*YOUR TASK:*
Output every record again so that it matches the original word for word.

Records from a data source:
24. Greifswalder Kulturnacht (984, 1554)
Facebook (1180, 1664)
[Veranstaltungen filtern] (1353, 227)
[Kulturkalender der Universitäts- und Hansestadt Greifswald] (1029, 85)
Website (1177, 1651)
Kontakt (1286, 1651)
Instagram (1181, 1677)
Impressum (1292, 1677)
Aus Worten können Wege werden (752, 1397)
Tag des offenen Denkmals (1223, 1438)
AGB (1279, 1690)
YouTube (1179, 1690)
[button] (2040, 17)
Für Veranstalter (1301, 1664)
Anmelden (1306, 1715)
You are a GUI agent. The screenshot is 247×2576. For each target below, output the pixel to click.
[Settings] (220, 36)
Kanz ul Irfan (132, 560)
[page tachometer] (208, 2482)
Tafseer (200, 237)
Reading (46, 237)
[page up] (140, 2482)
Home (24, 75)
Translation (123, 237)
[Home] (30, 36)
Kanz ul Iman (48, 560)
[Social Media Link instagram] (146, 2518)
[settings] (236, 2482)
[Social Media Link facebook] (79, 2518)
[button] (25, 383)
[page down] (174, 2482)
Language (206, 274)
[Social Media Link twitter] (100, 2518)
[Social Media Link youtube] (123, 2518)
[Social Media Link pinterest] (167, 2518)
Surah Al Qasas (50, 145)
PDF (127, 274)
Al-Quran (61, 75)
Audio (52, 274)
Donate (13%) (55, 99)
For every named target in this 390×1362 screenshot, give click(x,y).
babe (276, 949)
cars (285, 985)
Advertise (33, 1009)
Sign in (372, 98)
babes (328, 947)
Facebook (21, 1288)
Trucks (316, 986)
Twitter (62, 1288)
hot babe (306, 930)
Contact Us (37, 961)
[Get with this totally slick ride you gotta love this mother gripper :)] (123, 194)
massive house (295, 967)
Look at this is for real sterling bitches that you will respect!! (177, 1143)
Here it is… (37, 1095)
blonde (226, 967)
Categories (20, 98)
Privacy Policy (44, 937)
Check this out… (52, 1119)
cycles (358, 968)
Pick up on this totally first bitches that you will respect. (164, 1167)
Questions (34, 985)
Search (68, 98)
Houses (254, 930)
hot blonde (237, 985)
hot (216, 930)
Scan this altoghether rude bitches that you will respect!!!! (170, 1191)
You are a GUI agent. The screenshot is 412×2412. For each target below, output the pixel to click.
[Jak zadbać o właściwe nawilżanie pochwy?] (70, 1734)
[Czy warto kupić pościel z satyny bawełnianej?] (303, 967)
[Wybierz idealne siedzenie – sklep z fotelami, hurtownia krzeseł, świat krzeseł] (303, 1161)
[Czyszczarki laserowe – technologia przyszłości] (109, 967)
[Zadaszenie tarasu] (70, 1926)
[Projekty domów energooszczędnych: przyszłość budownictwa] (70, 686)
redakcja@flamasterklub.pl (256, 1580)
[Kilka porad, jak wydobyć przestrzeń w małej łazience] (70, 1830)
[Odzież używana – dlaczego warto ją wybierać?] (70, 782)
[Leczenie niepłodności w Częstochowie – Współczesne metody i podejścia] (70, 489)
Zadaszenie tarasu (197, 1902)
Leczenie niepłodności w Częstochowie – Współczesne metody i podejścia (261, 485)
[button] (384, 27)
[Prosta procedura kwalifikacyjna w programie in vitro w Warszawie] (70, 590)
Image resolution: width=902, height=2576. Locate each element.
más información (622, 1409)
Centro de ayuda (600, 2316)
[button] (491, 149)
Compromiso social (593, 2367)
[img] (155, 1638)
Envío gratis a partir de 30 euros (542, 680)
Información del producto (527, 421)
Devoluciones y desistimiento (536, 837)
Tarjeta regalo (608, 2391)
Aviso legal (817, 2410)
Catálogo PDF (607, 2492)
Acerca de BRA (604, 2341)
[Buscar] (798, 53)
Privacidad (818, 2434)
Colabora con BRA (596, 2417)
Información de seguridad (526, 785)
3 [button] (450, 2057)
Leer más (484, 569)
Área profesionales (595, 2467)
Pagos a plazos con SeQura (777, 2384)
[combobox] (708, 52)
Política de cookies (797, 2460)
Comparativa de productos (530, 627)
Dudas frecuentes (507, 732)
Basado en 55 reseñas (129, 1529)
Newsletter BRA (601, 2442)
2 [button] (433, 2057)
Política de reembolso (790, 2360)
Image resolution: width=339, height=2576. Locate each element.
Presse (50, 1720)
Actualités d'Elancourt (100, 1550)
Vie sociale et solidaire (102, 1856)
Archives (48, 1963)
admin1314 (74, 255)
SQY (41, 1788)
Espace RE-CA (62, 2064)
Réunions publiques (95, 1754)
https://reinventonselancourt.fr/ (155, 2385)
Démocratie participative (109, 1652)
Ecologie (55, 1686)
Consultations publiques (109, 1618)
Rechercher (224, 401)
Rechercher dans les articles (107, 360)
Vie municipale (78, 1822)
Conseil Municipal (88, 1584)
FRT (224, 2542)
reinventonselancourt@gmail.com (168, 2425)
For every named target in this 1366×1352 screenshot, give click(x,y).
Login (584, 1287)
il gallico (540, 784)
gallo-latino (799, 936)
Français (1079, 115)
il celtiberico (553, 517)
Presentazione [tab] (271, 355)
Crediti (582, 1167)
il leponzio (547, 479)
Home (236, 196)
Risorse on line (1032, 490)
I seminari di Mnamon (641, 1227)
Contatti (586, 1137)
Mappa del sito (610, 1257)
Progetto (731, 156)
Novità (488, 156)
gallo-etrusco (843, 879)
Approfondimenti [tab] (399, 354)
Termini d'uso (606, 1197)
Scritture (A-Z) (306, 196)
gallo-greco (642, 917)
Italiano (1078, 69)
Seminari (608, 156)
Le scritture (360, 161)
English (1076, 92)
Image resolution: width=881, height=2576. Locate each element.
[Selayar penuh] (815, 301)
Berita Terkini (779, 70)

*RESPONSE BOX:*
24. Greifswalder Kulturnacht (984, 1554)
Facebook (1180, 1664)
[Veranstaltungen filtern] (1353, 227)
[Kulturkalender der Universitäts- und Hansestadt Greifswald] (1029, 85)
Website (1177, 1651)
Kontakt (1286, 1651)
Instagram (1181, 1677)
Impressum (1292, 1677)
Aus Worten können Wege werden (752, 1397)
Tag des offenen Denkmals (1223, 1438)
AGB (1279, 1690)
YouTube (1179, 1690)
[button] (2040, 17)
Für Veranstalter (1301, 1664)
Anmelden (1306, 1715)
You are a GUI agent. The screenshot is 247×2576. For each target below, output the pixel to click.
[Settings] (220, 36)
Kanz ul Irfan (132, 560)
[page tachometer] (208, 2482)
Tafseer (200, 237)
Reading (46, 237)
[page up] (140, 2482)
Home (24, 75)
Translation (123, 237)
[Home] (30, 36)
Kanz ul Iman (48, 560)
[Social Media Link instagram] (146, 2518)
[settings] (236, 2482)
[Social Media Link facebook] (79, 2518)
[button] (25, 383)
[page down] (174, 2482)
Language (206, 274)
[Social Media Link twitter] (100, 2518)
[Social Media Link youtube] (123, 2518)
[Social Media Link pinterest] (167, 2518)
Surah Al Qasas (50, 145)
PDF (127, 274)
Al-Quran (61, 75)
Audio (52, 274)
Donate (13%) (55, 99)
For every named target in this 390×1362 screenshot, give click(x,y).
babe (276, 949)
cars (285, 985)
Advertise (33, 1009)
Sign in (372, 98)
babes (328, 947)
Facebook (21, 1288)
Trucks (316, 986)
Twitter (62, 1288)
hot babe (306, 930)
Contact Us (37, 961)
[Get with this totally slick ride you gotta love this mother gripper :)] (123, 194)
massive house (295, 967)
Look at this is for real sterling bitches that you will respect!! (177, 1143)
Here it is… (37, 1095)
blonde (226, 967)
Categories (20, 98)
Privacy Policy (44, 937)
Check this out… (52, 1119)
cycles (358, 968)
Pick up on this totally first bitches that you will respect. (164, 1167)
Questions (34, 985)
Search (68, 98)
Houses (254, 930)
hot blonde (237, 985)
hot (216, 930)
Scan this altoghether rude bitches that you will respect!!!! (170, 1191)
You are a GUI agent. The screenshot is 412×2412. For each target below, output the pixel to click.
[Jak zadbać o właściwe nawilżanie pochwy?] (70, 1734)
[Czy warto kupić pościel z satyny bawełnianej?] (303, 967)
[Wybierz idealne siedzenie – sklep z fotelami, hurtownia krzeseł, świat krzeseł] (303, 1161)
[Czyszczarki laserowe – technologia przyszłości] (109, 967)
[Zadaszenie tarasu] (70, 1926)
[Projekty domów energooszczędnych: przyszłość budownictwa] (70, 686)
redakcja@flamasterklub.pl (256, 1580)
[Kilka porad, jak wydobyć przestrzeń w małej łazience] (70, 1830)
[Odzież używana – dlaczego warto ją wybierać?] (70, 782)
[Leczenie niepłodności w Częstochowie – Współczesne metody i podejścia] (70, 489)
Zadaszenie tarasu (197, 1902)
Leczenie niepłodności w Częstochowie – Współczesne metody i podejścia (261, 485)
[button] (384, 27)
[Prosta procedura kwalifikacyjna w programie in vitro w Warszawie] (70, 590)
Image resolution: width=902, height=2576. Locate each element.
más información (622, 1409)
Centro de ayuda (600, 2316)
[button] (491, 149)
Compromiso social (593, 2367)
[img] (155, 1638)
Envío gratis a partir de 30 euros (542, 680)
Información del producto (527, 421)
Devoluciones y desistimiento (536, 837)
Tarjeta regalo (608, 2391)
Aviso legal (817, 2410)
Catálogo PDF (607, 2492)
Acerca de BRA (604, 2341)
[Buscar] (798, 53)
Privacidad (818, 2434)
Colabora con BRA (596, 2417)
Información de seguridad (526, 785)
3 [button] (450, 2057)
Leer más (484, 569)
Área profesionales (595, 2467)
Pagos a plazos con SeQura (777, 2384)
[combobox] (708, 52)
Política de cookies (797, 2460)
Comparativa de productos (530, 627)
Dudas frecuentes (507, 732)
Basado en 55 reseñas (129, 1529)
Newsletter BRA (601, 2442)
2 [button] (433, 2057)
Política de reembolso (790, 2360)
Image resolution: width=339, height=2576. Locate each element.
Presse (50, 1720)
Actualités d'Elancourt (100, 1550)
Vie sociale et solidaire (102, 1856)
Archives (48, 1963)
admin1314 (74, 255)
SQY (41, 1788)
Espace RE-CA (62, 2064)
Réunions publiques (95, 1754)
https://reinventonselancourt.fr/ (155, 2385)
Démocratie participative (109, 1652)
Ecologie (55, 1686)
Consultations publiques (109, 1618)
Rechercher (224, 401)
Rechercher dans les articles (107, 360)
Vie municipale (78, 1822)
Conseil Municipal (88, 1584)
FRT (224, 2542)
reinventonselancourt@gmail.com (168, 2425)
For every named target in this 1366×1352 screenshot, give click(x,y).
Login (584, 1287)
il gallico (540, 784)
gallo-latino (799, 936)
Français (1079, 115)
il celtiberico (553, 517)
Presentazione [tab] (271, 355)
Crediti (582, 1167)
il leponzio (547, 479)
Home (236, 196)
Risorse on line (1032, 490)
I seminari di Mnamon (641, 1227)
Contatti (586, 1137)
Mappa del sito (610, 1257)
Progetto (731, 156)
Novità (488, 156)
gallo-etrusco (843, 879)
Approfondimenti [tab] (399, 354)
Termini d'uso (606, 1197)
Scritture (A-Z) (306, 196)
gallo-greco (642, 917)
Italiano (1078, 69)
Seminari (608, 156)
Le scritture (360, 161)
English (1076, 92)
Image resolution: width=881, height=2576. Locate each element.
[Selayar penuh] (815, 301)
Berita Terkini (779, 70)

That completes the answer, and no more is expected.